● **EXTRAIT DU TEXTE**:

Aux frottements, Clausewitz ajoute une difficulté supplémentaire, qu'il nomme magnifiquement le « brouillard de la guerre », devenu aujourd'hui un truisme pour évoquer la difficulté de prendre des décisions dans le fracas et la cohue du champ de bataille et le désordre des entreprises humaines en général. Et le « brouillard » du combattant existe naturellement au rugby. Imaginons un instant être au cœur d'un regroupement, à la soixantième minute d'un match de coupe d'Europe, dans la peau d'un troisième ligne aile. Voila une heure que l'on court, plaque, est plaqué, pousse en mêlée, saute en touche, prend part aux « rucks » en déblayant, ou en étant déblayé, inexorablement exposé aux chocs, aux contacts, parfois aux coups. Et voici qu'après nous être relevé pour la trentième fois et avoir repris la position d'attaque, le ballon nous échoit. Nous n'avons que quelques dixièmes de seconde pour choisir une option, car le deuxième ligne adverse monte rapidement et vous ne vous sentez pas de le prendre en un contre un. Dans le brouhaha du stade, vous percevez l'appel d'un coéquipier, mais que vous ne parvenez pas à situer distinctement. Vu des tribunes, il y a un quatre contre deux évident à jouer dans le fermé, mais vous préférez repiquer au centre car vous n'avez plus la lucidité nécessaire pour profiter du surnombre, et vous faites avorter une action qui eût pu être décisive...

[Relevés de localisation d'éléments]
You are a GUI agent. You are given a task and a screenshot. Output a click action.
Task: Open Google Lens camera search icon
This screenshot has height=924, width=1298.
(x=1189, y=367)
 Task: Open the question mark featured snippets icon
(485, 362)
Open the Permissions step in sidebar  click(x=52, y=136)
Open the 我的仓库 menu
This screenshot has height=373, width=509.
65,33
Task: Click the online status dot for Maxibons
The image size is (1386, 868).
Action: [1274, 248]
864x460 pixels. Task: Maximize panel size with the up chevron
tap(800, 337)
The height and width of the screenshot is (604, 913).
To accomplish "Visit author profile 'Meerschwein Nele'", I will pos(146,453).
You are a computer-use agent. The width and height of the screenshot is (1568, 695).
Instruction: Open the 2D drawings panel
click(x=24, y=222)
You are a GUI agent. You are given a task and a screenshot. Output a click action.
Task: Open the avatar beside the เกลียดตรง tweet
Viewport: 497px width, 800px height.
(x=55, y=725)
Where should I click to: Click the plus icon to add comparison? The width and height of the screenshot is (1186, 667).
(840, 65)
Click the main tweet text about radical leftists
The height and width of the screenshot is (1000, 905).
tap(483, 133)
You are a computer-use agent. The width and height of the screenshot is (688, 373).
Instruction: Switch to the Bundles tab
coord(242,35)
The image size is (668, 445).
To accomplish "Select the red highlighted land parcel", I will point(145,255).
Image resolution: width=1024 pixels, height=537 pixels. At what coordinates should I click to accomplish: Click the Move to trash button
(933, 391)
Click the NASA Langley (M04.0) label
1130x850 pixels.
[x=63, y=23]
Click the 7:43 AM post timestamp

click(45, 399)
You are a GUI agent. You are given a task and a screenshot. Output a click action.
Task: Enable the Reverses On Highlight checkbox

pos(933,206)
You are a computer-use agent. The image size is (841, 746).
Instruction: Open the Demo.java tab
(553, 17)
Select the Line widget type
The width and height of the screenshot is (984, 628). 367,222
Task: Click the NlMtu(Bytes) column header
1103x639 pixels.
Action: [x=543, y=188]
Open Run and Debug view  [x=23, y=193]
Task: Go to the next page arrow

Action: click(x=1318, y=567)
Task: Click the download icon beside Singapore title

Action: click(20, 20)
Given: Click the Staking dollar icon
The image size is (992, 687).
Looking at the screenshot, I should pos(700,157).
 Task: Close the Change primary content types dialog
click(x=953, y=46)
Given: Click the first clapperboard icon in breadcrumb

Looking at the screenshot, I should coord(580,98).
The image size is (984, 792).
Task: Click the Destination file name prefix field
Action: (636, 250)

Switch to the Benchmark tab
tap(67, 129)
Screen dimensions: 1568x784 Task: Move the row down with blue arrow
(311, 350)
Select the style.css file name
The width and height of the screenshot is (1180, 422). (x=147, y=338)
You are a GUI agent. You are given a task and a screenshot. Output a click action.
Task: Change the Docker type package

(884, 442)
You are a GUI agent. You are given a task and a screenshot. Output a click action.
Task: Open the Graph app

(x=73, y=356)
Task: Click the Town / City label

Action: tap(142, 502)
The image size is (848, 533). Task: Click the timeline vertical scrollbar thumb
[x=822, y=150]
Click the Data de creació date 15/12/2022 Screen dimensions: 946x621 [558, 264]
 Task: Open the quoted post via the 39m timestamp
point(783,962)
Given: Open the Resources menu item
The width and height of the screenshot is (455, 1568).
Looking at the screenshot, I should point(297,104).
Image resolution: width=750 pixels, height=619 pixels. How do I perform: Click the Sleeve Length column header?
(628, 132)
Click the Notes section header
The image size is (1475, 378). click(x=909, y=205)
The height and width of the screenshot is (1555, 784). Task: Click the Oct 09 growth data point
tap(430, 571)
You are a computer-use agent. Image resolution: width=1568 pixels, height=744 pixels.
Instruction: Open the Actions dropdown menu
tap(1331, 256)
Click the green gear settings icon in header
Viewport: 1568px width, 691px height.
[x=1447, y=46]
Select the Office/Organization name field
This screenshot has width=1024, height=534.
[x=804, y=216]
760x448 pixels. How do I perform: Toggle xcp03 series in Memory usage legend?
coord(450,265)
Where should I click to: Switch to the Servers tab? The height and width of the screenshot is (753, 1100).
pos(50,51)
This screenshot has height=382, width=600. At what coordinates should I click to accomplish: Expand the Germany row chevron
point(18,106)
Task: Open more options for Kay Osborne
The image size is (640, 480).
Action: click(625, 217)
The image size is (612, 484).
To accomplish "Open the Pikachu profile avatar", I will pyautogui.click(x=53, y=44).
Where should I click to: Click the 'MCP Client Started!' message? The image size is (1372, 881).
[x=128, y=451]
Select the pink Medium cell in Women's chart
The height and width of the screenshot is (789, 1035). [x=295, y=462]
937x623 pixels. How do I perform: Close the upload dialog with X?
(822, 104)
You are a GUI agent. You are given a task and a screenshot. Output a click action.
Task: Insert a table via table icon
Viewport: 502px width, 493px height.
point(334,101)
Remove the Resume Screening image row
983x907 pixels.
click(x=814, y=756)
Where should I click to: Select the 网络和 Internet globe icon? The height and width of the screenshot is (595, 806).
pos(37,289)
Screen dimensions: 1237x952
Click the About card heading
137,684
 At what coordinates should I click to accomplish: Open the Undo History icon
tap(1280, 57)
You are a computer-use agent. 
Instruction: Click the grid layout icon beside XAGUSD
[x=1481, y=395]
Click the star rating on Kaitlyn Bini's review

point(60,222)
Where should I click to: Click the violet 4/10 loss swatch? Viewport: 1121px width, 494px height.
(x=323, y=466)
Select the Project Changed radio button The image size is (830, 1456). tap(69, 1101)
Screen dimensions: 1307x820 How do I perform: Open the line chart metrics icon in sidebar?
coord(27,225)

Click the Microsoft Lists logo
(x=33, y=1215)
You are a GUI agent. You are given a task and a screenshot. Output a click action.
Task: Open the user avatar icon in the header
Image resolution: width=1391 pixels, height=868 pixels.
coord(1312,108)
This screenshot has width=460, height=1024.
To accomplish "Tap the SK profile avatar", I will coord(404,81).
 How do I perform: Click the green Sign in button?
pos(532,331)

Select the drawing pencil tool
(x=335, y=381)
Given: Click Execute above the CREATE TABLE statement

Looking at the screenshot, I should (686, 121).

● **EXERCICE PROPOSÉ**:
Répondez brièvement aux questions suivantes à partir de l'extrait sur le brouillard de la guerre.
(a) Quel nom Clausewitz donne-t-il à la difficulté qu'il ajoute aux frottements ?
(b) À quelle minute et dans quel type de match se situe la scène imaginée ?
(c) Quelle action apparaît évidente vu des tribunes ?

● **RÉPONSE**:
(a) Le « brouillard de la guerre ».
(b) À la soixantième minute d'un match de coupe d'Europe.
(c) Un quatre contre deux à jouer dans le fermé.